Larry Thomas -- Furniture Today, January 24, 2012

BASSETT, Va. — Bassett Furniture Inds. said sales fell 4.2% in the fiscal fourth quarter, but the case goods and upholstery major recorded out a profit of $633,000.

The company said the sales decline was due largely to having fewer licensed Bassett Home Furnishings retail stores. Sales to company-owned stores and independent furniture retailers - other than Bassett stores - increased 9%.

"In order to reduce accounts receivable exposure from underperforming retail licensees, the company ultimately ended 2011 with 15 fewer licensed stores than at year end 2010," said Rob Spilman, president and CEO. "This reduction in store count was responsible for 97% of the quarter's decline in wholesale sales."

Delivered sales at company-owned stores rose 13%, with a 4.9% comparable-store increase, he said.

The company ended its fiscal year on Nov. 26 with 49 company-owned stores and 39 licensee-owned stores. It has since opened one company-owned store.

Total sales for the most recent quarter were $63.3 million. That was down from $66 million in the same quarter a year earlier.

The quarter's net income, which equals 6 cents per share, was below income of $1.94 million, or 17 cents per share, in last year's fourth fiscal quarter.

Much of the decline was due to an income tax expense of $776,000. In the comparable quarter, Bassett recorded an income tax benefit of $94,000.

For the fiscal year, sales were $253.2 million, up 7.6% from $235.3 million the previous year.

Net income for the year, which included an $85.5 million gain on the sale of its stake in the International Home Furnishings Center, was $55.3 million or $4.79 per share. That compares with a net loss of $2 million or 17 cents per share the previous year.

"The emphasis has now squarely shifted to fine tuning the company's operating performance," Spilman said. "We made progress this quarter by improving corporate retail results, increasing wholesale margins and reducing bad debt charges."

He said the company has now had five consecutive years of improved results in its retail division.
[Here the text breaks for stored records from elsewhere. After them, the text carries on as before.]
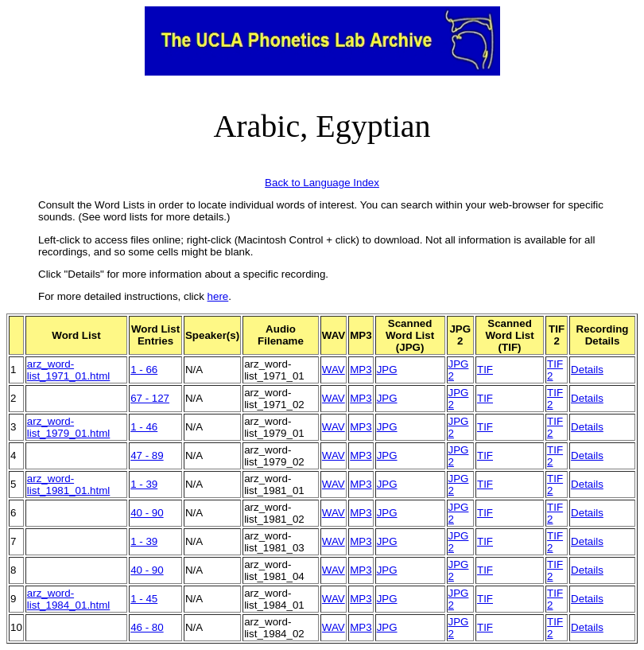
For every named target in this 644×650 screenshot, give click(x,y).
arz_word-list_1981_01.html (68, 485)
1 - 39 (144, 484)
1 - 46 (144, 426)
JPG (387, 369)
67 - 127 (149, 398)
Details (587, 369)
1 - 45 (144, 598)
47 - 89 (147, 455)
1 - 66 (144, 369)
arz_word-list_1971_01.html (68, 370)
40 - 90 (147, 512)
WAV (333, 369)
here (218, 296)
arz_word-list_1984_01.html (68, 599)
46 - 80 (147, 627)
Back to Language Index (322, 182)
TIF (485, 369)
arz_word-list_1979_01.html (68, 427)
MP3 (360, 369)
"Once again, there was tremendous activity in our corporate retail division in 2011 as we acquired nine licensee stores and closed seven of our own. Against that backdrop, the 39% improvement in year over year operating results was impressive. Our team continues to streamline costs, upgrade the caliber of our design staff, and offer a high level of service to our consumers," said Spilman.